AWSServiceRoleForOpensearchIngestionSelfManagedVpce 服务相关角色信任以下服务代入该角色:
-
self-managed-vpce.osis.amazon.com
名为的角色权限策略OpenSearchIngestionSelfManagedVpcePolicy允许 OpenSearch Ingestion 对指定资源完成以下操作:
-
操作:
*上的ec2:DescribeSubnets -
操作:
ec2:DescribeSecurityGroups上的* -
操作:
ec2:DescribeVpcEndpoints上的* -
操作:
cloudwatch:namespace": "AWS/OSIS"上的cloudwatch:PutMetricData
必须配置权限,允许 IAM 实体(如用户、组或角色)创建、编辑或删除服务相关角色。有关更多信息,请参阅《IAM 用户指南》中的服务相关角色权限。

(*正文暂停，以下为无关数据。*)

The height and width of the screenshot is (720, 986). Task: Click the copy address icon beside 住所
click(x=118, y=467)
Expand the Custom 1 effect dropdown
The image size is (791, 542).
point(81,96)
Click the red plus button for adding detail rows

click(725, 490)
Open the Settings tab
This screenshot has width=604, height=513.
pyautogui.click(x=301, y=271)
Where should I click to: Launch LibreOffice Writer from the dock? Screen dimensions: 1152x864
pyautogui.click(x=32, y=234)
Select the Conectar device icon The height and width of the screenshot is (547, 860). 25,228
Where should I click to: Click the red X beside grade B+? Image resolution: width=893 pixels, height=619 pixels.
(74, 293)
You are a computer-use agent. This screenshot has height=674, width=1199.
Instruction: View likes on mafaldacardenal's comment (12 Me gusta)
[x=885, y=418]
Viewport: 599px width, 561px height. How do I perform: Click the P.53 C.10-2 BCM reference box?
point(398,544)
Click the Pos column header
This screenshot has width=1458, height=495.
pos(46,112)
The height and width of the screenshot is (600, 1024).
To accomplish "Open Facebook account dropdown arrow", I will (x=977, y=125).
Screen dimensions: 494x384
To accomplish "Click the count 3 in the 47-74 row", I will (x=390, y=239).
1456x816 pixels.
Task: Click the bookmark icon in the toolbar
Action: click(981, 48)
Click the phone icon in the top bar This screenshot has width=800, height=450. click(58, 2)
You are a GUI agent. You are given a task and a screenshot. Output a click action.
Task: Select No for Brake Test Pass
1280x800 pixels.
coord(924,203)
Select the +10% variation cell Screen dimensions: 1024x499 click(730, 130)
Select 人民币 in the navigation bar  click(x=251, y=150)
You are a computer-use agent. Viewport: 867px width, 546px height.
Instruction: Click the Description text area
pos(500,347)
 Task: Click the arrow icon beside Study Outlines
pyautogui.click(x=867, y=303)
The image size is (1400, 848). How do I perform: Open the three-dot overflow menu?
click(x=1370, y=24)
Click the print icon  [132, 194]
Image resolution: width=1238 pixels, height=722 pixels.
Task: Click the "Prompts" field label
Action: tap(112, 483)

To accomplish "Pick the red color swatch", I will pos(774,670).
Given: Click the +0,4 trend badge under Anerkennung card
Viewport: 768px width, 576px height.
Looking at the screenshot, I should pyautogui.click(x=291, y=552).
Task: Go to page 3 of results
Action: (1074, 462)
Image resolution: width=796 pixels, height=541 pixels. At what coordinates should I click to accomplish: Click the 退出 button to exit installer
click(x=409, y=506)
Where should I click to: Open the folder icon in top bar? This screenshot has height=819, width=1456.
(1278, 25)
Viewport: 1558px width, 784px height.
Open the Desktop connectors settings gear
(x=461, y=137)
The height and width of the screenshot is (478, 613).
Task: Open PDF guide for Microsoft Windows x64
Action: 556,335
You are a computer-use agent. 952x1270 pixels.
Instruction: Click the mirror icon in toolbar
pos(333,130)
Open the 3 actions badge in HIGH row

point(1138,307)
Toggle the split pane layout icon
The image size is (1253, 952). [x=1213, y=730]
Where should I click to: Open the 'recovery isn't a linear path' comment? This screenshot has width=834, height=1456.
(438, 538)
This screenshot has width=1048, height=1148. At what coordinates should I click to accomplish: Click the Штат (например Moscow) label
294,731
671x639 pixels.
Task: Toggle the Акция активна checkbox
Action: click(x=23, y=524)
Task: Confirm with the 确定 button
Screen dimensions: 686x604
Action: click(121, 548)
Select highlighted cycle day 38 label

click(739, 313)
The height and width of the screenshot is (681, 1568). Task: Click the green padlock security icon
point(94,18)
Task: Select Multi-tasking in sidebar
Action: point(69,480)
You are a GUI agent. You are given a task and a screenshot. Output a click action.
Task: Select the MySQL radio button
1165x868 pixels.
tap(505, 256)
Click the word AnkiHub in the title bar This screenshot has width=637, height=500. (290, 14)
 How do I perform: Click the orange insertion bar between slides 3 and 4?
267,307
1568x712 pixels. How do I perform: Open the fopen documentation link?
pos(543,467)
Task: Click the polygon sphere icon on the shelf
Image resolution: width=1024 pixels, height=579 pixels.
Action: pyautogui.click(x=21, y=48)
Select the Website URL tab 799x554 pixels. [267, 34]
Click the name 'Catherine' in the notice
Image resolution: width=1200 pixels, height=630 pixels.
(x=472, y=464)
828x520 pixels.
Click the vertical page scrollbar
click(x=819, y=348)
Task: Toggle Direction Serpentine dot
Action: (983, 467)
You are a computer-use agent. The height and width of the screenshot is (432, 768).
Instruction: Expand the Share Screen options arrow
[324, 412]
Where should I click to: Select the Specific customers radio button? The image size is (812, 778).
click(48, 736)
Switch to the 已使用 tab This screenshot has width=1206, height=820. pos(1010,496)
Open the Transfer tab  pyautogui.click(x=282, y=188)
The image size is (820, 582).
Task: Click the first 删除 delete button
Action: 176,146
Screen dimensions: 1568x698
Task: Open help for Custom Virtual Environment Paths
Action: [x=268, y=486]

为 OpenSearch Ingestion 创建服务相关角色
您无需手动创建服务相关角色。当你在、或 Amazon API 中创建 OpenSearch 摄取管道时 Amazon Web Services Management Console, OpenSearch Ingestion 会为你创建服务相关角色。 Amazon CLI
如果您删除该服务相关角色,然后需要再次创建,您可以使用相同流程在账户中重新创建此角色。当您创建 OpenSearch 摄取管道时,In OpenSearch gestion 会再次为您创建服务相关角色。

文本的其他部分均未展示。